Run a correlation test between the Cross and Self values.

Check-in:

  • Is there evidence that pairs are correlated?

  • How does this justify the use of a paired rather than independent t-test?

darwin |> 
  pivot_wider(names_from = type, 
              values_from = height) |> 
  rstatix::cor_test(`Self`,`Cross`) 

9.7 Visualise your data

Create a plot that includes:

  • Raw data (all individual points),

  • (Optionally) Paired connections (lines between pairs),

  • A summary geom (mean ± SE/95% CI or boxplots).

If you jitter your points, make sure your lines use the same jitter so they connect correctly (you can share a position_jitter object between geom_line() and geom_point()).

See here

9.8 Summarise your findings

In 4–6 sentences, interpret your analysis:

  • Write a short results summary - it should include estimates of difference, uncertainty values, test statistics and p-values.

  • How does the estimate of height difference compare to the two-sample t-test in the previous chapter {Chapter 8}?

  • What is the strength of correlation between paired observations?
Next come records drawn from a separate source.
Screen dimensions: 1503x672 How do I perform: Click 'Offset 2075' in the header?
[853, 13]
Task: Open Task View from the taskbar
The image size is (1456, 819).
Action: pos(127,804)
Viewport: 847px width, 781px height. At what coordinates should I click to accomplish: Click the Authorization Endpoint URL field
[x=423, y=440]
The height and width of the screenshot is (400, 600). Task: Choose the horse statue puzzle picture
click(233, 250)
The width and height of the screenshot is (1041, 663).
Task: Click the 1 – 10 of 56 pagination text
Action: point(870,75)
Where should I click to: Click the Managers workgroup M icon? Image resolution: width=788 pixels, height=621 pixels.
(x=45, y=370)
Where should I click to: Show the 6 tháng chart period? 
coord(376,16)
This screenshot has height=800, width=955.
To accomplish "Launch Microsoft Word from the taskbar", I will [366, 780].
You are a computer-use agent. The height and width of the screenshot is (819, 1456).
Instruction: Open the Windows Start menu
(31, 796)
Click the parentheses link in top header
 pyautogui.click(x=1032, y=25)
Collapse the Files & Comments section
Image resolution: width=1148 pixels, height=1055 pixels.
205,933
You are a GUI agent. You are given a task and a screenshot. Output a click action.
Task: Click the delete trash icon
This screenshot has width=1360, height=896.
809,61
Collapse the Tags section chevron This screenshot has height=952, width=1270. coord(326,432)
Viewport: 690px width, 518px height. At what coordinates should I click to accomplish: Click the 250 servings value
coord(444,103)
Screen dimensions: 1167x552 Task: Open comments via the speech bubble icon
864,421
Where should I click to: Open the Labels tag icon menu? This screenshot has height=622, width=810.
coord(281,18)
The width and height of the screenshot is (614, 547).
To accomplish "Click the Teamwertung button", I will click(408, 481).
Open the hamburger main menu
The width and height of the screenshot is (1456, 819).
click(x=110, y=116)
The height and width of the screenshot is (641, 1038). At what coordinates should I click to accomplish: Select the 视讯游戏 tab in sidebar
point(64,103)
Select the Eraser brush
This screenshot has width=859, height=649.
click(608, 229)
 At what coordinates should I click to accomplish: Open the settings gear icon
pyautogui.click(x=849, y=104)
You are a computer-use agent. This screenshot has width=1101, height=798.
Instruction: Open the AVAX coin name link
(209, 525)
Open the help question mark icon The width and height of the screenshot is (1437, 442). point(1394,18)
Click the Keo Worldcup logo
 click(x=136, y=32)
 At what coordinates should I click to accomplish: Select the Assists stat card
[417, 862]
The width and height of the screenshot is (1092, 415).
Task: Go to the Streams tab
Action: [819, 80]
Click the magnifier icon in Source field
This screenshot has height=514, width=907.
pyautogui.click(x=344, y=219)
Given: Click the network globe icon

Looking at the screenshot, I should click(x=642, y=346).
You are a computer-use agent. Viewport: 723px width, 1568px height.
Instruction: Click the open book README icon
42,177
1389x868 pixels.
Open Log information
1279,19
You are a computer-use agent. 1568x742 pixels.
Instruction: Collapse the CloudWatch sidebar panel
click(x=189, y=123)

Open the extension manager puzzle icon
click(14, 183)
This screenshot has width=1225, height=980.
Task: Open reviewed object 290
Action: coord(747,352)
  • How do your visuals complement your findings?

  • Discuss with your classmates - what effect does adding pair have about our confidence on the effect of inbreeding?

  • Should we exclude variables that are a part of our study design if they make us less confident about the results?

9.9 Rendering your Quarto doc

After completing your analysis, render your .qmd file to HTML to produce a polished report. Check the following:

  • Code runs top to bottom – all chunks execute without errors.

  • Figures and tables appear correctly – plots are visible, captions make sense.

  • Formatting is clear – headers, text, and code chunks are readable.

  • Interpretation is included – your narrative explains results, not just code output.

    • Include a figure
    • Include a short results section (with a model write-up and correlation test)

If the document doesn’t render, check that all packages are loaded and all objects are created in previous chunks.

Check out {Chapter 20} for more help.